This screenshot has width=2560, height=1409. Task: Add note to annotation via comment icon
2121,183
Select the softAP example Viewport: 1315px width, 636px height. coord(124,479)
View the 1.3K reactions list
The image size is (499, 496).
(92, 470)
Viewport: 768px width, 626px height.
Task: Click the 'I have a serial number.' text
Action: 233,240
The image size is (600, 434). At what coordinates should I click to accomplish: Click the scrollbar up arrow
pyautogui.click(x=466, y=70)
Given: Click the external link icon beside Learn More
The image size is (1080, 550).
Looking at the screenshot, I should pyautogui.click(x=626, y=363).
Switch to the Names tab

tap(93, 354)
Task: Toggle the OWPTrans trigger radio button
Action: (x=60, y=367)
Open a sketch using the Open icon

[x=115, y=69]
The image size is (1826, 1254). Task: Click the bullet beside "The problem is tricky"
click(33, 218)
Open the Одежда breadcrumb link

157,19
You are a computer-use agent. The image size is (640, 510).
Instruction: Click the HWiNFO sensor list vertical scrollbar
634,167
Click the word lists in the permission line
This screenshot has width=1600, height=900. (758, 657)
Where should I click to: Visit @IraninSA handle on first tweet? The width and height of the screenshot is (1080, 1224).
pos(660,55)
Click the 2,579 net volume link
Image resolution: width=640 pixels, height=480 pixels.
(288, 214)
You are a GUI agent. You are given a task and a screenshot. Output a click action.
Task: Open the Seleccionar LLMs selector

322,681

### [Your instructions]
Each line of the material must be restated exactly.

### [Solution to this exercise]
This screenshot has width=2560, height=1409. Task: Add note to annotation via comment icon
2121,183
Select the softAP example Viewport: 1315px width, 636px height. coord(124,479)
View the 1.3K reactions list
The image size is (499, 496).
(92, 470)
Viewport: 768px width, 626px height.
Task: Click the 'I have a serial number.' text
Action: 233,240
The image size is (600, 434). At what coordinates should I click to accomplish: Click the scrollbar up arrow
pyautogui.click(x=466, y=70)
Given: Click the external link icon beside Learn More
The image size is (1080, 550).
Looking at the screenshot, I should pyautogui.click(x=626, y=363).
Switch to the Names tab

tap(93, 354)
Task: Toggle the OWPTrans trigger radio button
Action: (x=60, y=367)
Open a sketch using the Open icon

[x=115, y=69]
The image size is (1826, 1254). Task: Click the bullet beside "The problem is tricky"
click(33, 218)
Open the Одежда breadcrumb link

157,19
You are a computer-use agent. The image size is (640, 510).
Instruction: Click the HWiNFO sensor list vertical scrollbar
634,167
Click the word lists in the permission line
This screenshot has width=1600, height=900. (758, 657)
Where should I click to: Visit @IraninSA handle on first tweet? The width and height of the screenshot is (1080, 1224).
pos(660,55)
Click the 2,579 net volume link
Image resolution: width=640 pixels, height=480 pixels.
(288, 214)
You are a GUI agent. You are given a task and a screenshot. Output a click action.
Task: Open the Seleccionar LLMs selector

322,681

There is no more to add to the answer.